A Time Series Approach to Modeling Potential Solar Output
Introduction
Greenhouse gas emissions have exploded in recent decades, causing substantial damage to the livelihoods of many across the world. One of the main culprits of these emissions is the energy sector. Using non-renewables such as Coal, Oil, and natural gas to create electricity causes carbon and other GHGs to be emitted. To combat this, renewable energy has been brought forward as the leading solution to this crisis. Solar and wind energy, specifically, have the most potential to create lasting change in regards to our energy usage. The reality of this situation has brought us to think about modeling different solar variables. Being able to model Global Horizontal Irradiance, for example, allows places around the globe to gain a better understanding of whether or not they would be suitable for solar energy. Qualitative measures such as economic feasibility, the physical geography of places, and political and regulatory hurdles are other things that places can take into account in order to determine if solar is feasible for them, in addition to considering this analysis (Crook et al. 2011; Wild, Folini, and Henschel 2017; Boland 2020; Shahsavari and Akbari 2018). This leads us into our two research questions:
- How well can we model Global Horizontal Irradiance using a time series approach for different situations across the world? And,
- Are the models we create consistent across the 25 year period (1998-2023) for which we have data from?
Data Context
This project focuses on Global Horizontal Irradiance (GHI), a measure of the power of the power of sunlight that reaches the horizontal ground (Stein, Hansen, and Reno 2012). GHI can then be used to estimate the output of a hypothetical solar installation placed on the ground. GHI data used in this report is part of a publicly available GHI data set from SolarAnywhere. SolarAnywhere uses data from geosynchronous satellites to estimate GHI rather than measuring it directly with ground stations (“Historical Data Validation” 2023). Their model is calibrated with data from ground stations. Annual data is accurate within \(\pm\) 4.2% based on this validation. Errors increase for shorter time periods: monthly data has an RMSE of 3.9% and hourly data has an RMSE of 20.6%.
We focus our analysis on Victoria, Seychelles, with comparisons to Nairobi, Kenya, and Manchester, England. Nairobi and Victoria are at similar latitudes and so receive a similar amount of sun throughout the year but have different climates. Manchester’s sunlight is more seasonal because of its latitude and it has a very different climate.

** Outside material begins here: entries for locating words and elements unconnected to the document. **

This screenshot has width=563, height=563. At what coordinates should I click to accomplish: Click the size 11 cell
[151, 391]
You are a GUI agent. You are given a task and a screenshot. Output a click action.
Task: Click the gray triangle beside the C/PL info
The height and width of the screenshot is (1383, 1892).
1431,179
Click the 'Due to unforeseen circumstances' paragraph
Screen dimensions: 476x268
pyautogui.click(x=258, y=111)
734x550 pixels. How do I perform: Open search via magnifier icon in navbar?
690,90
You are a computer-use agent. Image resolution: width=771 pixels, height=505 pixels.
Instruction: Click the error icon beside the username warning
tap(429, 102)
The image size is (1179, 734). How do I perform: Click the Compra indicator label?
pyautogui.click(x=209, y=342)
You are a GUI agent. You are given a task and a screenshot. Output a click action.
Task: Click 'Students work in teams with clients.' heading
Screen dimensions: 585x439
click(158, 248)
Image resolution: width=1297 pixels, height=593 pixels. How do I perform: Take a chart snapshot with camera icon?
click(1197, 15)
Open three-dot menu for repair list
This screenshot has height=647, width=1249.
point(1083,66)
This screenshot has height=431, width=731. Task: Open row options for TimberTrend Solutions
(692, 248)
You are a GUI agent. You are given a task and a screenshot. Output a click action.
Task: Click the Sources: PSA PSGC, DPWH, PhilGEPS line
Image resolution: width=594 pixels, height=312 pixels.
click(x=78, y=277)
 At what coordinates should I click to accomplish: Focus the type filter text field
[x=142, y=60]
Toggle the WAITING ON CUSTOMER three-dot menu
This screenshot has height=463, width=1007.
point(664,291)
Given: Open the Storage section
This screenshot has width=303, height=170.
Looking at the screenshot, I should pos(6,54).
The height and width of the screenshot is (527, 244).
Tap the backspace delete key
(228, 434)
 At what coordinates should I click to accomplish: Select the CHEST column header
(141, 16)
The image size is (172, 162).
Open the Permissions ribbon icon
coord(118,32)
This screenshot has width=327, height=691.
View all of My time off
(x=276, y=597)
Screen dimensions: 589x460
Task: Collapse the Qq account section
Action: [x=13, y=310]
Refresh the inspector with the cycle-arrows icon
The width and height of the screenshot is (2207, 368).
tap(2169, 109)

We use daily Solar Insolation data in our analysis of daily GHI. Solar Insolation in our data is the amount of downward solar energy incident at the top of the atmosphere (Hartmann 2016). It varies by latitude and time of year. We generate daily insolation data for each of our selected locations using the Python package climlab (Rose et al. 2022). The insolation data has units of \(\frac{W}{m^2}\) per hour. Hourly GHI data has also has units of \(\frac{W}{m^2}\) per hour. The difference is that GHI is measured on the ground and solar insolation is measured at the top of the atmosphere.
Model Discussion and Justification
Intra-Day Variation in GHI
To begin, we wanted to model the intra-day variation in GHI across our sites, and across the 25 year period. An overview of the process is as follows: First, we found the best fitting sine curve to model the average GHI by month for a given 5-year period. Next, we extrapolated this curve onto the plot of ALL data points (no longer mean GHI, but GHI). Then, we used a GEE model to model the residuals of our sine curve model, which determined what order AR model to use. We used five different 5-year periods in order to see if there was any changes in our model across time. For the purposes of this explanation, we will show what the process looked like for the years 1998-2002 across each of our three locations.
For the first step of our process, we decided to model GHI throughout a day by using a sine curve. We made this choice based on striking similarities between the shape of our distribution and that of a sine curve. The equation for the sine curve we chose is listed below: \(curveFit = \sin(\pi(time - P)/24)\) time is an integer measured from 0 to 24, representing an hour of a given day. P is a parameter used to phase shift the sine curve left or right. This equation is consistent across all three locations except for P. We put the results of curveFit into the linear model below: \(MeanGHI \sim curveFit*Night*factor(Month)\)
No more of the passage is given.